**KUTIPAN TEKS**
● ● ● ● ●

ABSTRAK
Daun
gamal jika dijadikan pupuk organik mempunyai kandungan nitrogen tinggi sehingga
sangat sesuai jika diaplikasikan pada tanaman yang menghasilkan bagian
vegetatif sebagai bagian yang dipanen. Penelitian tentang potensi daun gamal
sebagai pupuk organik padat (POP) dilakukan di rumah kaca STPP Gowa sejak Maret
sampai Juni 2006. Penelitian ini menggunakan rancangan acak kelompok yang
diulang 3 kali dengan 6 perlakuan dosis POP daun gamal (POPDG) masing-masing D0
= tanpa POPDG, D1 = POPDG 2 ton ha-1; D2 = POPDG 4 ton ha-1; D3 = POPDG 6 ton
ha-1; D4 = POPDG 8 ton ha-1; dan D5 = POPDG 10 ton ha-1. Hasil penelitian
menunjukan bahwa pupuk organik padat daun gamal (POPDG) secara umum berpotensi
meningkatkan pertumbuhan tanaman terutama tanaman sawi. Hasil terbaik yang
dapat diperoleh pada penggunaan POPDG terhadap tanaman sawi adalah 6 – 8 ton
ha-1. Penggunaan POPDG dengan dosis lebih dari 8 ton ha-1, cenderung mengurangi
laju pertumbuhan vegetatif dan berat basah tanaman sawi. Adanya kandungan senyawa-senyawa
antinutrisi dalam daun gamal berpeluang membatasi potensinya sebagai pupuk
organik padat.
Kata
kunci : daun gamal, potensi, pupuk organik padat, antinutrisi.
PENDAHULUAN
Sistem
intensifikasi pertanian seperti yang selama ini dilakukan, telah mendorong intensitas
pemakaian pupuk kimia terus meningkat dari waktu ke waktu. Sejak awal
pelaksanaan sistem Bimas, diperkenalkan penggunaan pupuk kimia untuk tanaman
padi sawah misalnya dengan dosis yang hanya sekitar 50 – 70 kg ha-1. Dalam
rentang waktu kurang lebih 25 tahun, terjadi peningkatan dosis pupuk 5 – 6 kali
lipat dan hingga saat ini dosis penggunaan pupuk telah mencapai lebih dari 300
kg ha-1 (Aryantha dkk., 2002), sementara peningkatan produksi padi hanya
sebesar 50 persen (Sugito, 2002).

● ● ● ● ●

**TUGAS ANDA**
1: Kembalikan setiap baris entri yang memuat kata "Toggle".
2: Sambung teks tentang daun gamal sebagai pupuk organik padat, dimulai setelah kalimat terakhir yang tercantum.

**Entri untuk menemukan kata dan elemen**
● ● ● ● ●

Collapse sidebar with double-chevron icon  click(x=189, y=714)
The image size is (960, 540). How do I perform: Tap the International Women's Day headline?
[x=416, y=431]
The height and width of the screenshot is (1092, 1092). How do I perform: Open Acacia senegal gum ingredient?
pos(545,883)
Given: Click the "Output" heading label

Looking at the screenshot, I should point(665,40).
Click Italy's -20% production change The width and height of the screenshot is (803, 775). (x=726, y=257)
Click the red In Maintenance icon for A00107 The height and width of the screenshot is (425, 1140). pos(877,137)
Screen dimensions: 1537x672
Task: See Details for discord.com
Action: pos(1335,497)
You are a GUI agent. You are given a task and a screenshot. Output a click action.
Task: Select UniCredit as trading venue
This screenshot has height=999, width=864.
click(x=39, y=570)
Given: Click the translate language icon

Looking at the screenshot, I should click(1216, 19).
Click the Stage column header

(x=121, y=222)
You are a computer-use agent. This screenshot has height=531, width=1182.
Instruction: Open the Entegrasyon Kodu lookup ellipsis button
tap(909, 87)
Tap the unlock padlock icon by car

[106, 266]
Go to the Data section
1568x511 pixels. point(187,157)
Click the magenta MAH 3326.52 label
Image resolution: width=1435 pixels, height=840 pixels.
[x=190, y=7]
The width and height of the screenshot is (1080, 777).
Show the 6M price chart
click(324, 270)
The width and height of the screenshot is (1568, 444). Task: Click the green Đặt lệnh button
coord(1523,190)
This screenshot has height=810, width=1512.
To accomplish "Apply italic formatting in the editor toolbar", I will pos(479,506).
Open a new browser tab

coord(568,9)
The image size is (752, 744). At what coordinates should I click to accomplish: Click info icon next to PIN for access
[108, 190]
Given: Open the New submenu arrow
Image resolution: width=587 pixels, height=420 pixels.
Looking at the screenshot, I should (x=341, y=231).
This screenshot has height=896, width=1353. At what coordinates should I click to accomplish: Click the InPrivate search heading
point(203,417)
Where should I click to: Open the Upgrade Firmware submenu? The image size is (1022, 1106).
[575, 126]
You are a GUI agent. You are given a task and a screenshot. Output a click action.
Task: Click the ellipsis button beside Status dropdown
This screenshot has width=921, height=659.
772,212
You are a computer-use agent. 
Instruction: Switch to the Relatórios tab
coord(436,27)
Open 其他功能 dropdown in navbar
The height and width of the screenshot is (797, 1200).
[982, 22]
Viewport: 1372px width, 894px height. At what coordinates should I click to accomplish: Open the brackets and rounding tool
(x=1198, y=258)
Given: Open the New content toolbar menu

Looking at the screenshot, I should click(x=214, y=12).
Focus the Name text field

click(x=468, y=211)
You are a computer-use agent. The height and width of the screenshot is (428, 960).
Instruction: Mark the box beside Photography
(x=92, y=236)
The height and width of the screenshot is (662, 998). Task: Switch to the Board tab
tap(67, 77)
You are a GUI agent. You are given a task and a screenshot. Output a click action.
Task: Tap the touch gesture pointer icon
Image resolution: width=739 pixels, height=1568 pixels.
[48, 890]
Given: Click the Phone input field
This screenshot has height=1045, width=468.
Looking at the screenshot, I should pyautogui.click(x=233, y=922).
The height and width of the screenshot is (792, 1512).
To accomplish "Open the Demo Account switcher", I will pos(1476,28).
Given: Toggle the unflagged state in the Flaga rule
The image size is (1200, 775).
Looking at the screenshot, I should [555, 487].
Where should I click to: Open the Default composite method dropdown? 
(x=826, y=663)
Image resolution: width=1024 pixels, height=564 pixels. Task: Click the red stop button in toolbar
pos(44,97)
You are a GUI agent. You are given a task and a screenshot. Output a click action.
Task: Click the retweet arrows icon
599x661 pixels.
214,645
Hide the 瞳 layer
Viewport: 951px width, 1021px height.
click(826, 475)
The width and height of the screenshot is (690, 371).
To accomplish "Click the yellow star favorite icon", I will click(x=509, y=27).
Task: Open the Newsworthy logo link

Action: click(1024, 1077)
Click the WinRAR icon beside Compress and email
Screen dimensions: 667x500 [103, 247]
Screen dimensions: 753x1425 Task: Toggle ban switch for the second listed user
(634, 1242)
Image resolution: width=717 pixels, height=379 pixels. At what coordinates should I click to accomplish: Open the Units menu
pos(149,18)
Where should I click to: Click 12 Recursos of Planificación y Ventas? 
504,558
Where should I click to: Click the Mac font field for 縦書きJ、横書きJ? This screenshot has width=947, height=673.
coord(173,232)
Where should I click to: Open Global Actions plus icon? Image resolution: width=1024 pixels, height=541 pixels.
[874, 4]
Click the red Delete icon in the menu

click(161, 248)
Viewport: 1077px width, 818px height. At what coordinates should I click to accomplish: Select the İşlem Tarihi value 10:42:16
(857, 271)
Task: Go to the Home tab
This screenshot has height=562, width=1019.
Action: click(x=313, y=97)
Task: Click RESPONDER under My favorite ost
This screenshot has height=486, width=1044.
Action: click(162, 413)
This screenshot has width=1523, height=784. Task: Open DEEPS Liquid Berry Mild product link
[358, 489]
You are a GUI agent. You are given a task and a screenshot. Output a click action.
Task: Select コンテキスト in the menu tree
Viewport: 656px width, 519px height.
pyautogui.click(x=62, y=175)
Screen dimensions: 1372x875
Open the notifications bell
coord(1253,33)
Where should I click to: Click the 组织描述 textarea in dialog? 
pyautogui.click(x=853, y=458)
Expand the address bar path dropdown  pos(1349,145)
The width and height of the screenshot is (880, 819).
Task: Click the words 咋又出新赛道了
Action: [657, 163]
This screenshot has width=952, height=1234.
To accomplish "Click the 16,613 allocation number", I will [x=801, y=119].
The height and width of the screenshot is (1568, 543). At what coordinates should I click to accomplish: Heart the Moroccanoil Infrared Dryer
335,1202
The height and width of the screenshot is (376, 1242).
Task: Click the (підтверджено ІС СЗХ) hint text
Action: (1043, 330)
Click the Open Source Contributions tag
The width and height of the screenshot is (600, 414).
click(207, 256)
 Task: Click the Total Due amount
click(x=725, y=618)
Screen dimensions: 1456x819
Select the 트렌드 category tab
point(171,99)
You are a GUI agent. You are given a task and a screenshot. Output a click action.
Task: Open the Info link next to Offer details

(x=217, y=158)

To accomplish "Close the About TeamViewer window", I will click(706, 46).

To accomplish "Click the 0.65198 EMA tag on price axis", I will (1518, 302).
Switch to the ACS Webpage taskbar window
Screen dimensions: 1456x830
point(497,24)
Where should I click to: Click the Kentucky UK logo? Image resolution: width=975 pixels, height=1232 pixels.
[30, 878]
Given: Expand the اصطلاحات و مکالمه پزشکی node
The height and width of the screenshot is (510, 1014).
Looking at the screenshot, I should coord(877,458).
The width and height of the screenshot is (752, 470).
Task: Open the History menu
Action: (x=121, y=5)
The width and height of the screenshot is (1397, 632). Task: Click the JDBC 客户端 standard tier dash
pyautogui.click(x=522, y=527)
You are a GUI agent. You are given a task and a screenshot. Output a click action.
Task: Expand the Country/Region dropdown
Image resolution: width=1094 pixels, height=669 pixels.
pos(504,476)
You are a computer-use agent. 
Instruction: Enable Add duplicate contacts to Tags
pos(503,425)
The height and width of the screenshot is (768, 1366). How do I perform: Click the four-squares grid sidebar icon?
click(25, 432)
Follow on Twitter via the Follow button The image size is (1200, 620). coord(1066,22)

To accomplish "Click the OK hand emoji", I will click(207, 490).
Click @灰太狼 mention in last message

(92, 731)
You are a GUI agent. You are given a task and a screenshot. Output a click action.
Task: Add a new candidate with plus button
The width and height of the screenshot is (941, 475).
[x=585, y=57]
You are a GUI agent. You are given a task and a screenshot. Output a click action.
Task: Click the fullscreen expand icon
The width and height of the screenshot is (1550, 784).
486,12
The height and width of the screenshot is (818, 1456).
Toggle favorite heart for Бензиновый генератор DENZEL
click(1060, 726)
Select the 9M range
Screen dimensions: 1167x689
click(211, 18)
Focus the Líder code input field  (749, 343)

● ● ● ● ●

**KUNCI JAWABAN**
1:
Given: Toggle the unflagged state in the Flaga rule
Screen dimensions: 753x1425 Task: Toggle ban switch for the second listed user
Toggle favorite heart for Бензиновый генератор DENZEL

2:
Keberhasilan
intensifikasi pertanian tersebut ternyata berdampak pada pengurasan potensi
lahan yang mengalami marginalisasi yaitu dengan makin banyaknya unsur hara yang
setiap tahun terangkut melalui panen, laju pelapukan bahan organik dipercepat
mengakibatkan tanah kehilangan daya adsorpsi hara. Pengelolaan kesuburan tanah
pada system ini hanya ditekankan pada penambahan pupuk anorganik secara
berlebihan tanpa adanya upaya menjaga kestabilan bahan organik dalam
mempertahankan kesuburan tanah. Klimaks dari teknologi pertanian masa lalu
tersebut adalah makin meluasnya areal lahan kritis. Menurut Djojohadikusumo
(1995), areal lahan kritis yang saat ini tersebar di Indonesia
diperkirakan
setiap tahun bertambah seluas 300.000 – 600.000 hektar, sebagai indikasi bahwa
usaha-usaha ke arah pelestarian lahan-lahan pertanian belum dilakukan secara
benar. Menyadari akan hal tersebut, telah diupayakan bentuk-bentuk teknologi
alternative untuk menekan penggunaan pupuk kimia, salah satunya dengan
memanfaatkan bahan maupun pupuk organik. Beberapa hasil penggunaan bahan organic
dalam kegiatan teknologi pertanian sebagaimana
dilaporkan oleh Arifin (2003) bahwa pada kondisi tanah dengan N total rendah, P
dan K sedang namun dengan nisbah C/N tergolong tinggi, aplikasi pupuk organik
sebanyak 2,25 ton ha-1 dengan aplikasi pupuk anorganik setengah dosis anjuran
dapat memperoleh hasil padi setara dengan dosis anjuran. Sementara Naswir
(2003) melaporkan bahwa penggunaan urine sapi yang difermentasi mampu
meningkatkan produksi tomat sebesar 21,43 persen.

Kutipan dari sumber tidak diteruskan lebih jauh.